What are you showing us here?

Also, for anyone who is having the same problem as me, it looks like Tapatalk is having a communication error with the server. When in the thread you want to have listed in your favorites, hit menu, click web view. From there, make sure you are signed in, then just subscribe right on that page. Close it, then from now on, Tapatalk will not lose it as a favorite in your list. So far it is working great for me.
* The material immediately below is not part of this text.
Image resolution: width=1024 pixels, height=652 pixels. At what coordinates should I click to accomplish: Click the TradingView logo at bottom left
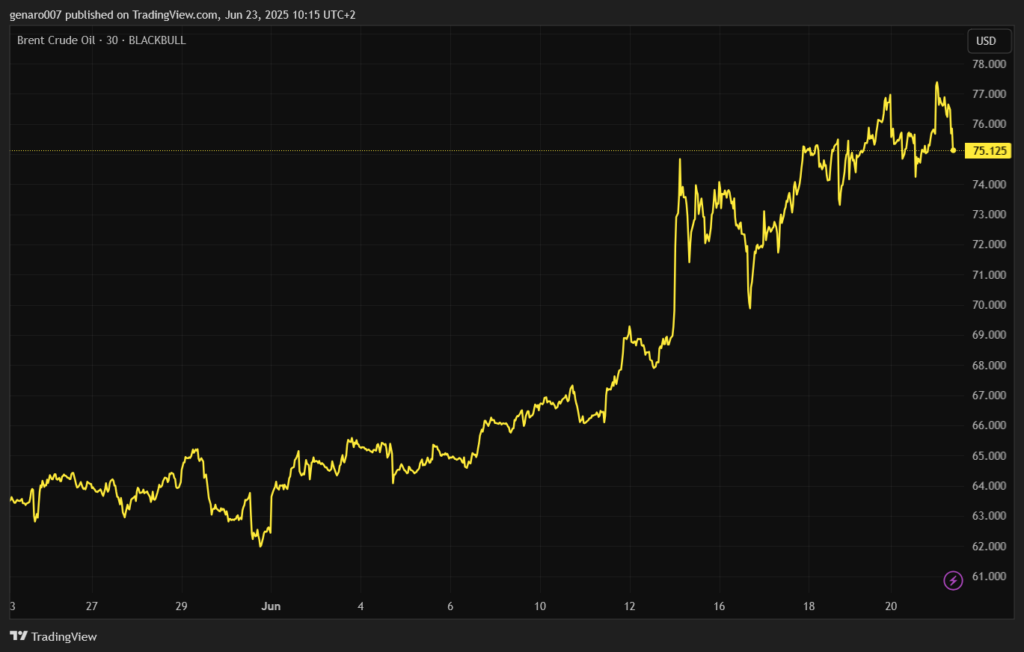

Sent from my Galaxy Nexus (Codename Android 2.0 Nightly, LeanKernel 3.2.2, 4.0.4 Radios, Inverted Gapps, TWRP2 Recovery) using Inverted Green Tapatalk 2!


----------



## TMFGO45 (Jan 14, 2012)

-iD said:


> edited because i'm retarded and can't tell which thread i'm posting in.
> 
> lolz


I did the same thing an hour ago....haha

Sent from my Galaxy Nexus (Codename Android 2.0 Nightly, LeanKernel 3.2.2, 4.0.4 Radios, Inverted Gapps, TWRP2 Recovery) using Inverted Green Tapatalk 2!


----------



## b16 (Jun 6, 2011)

Guys, here is an explanation.

Tapatalk upgraded their OWN app and plugin to 2.0. We have 1.0. We had to pay and have an upgraded app. So, bottom line, new app hates old plugin. It is not on us. We are waiting for the app, that is all.


----------



## TMFGO45 (Jan 14, 2012)

Well I hope things get worked out soon because I thought my solution was working, now I'm once again seeing it is not. And this truly sucks balls.

Sent from my Galaxy Nexus (Codename Android 2.0 Nightly, LeanKernel 3.2.2, 4.0.4 Radios, Inverted Gapps, TWRP2 Recovery) using Inverted Green Tapatalk 2!


----------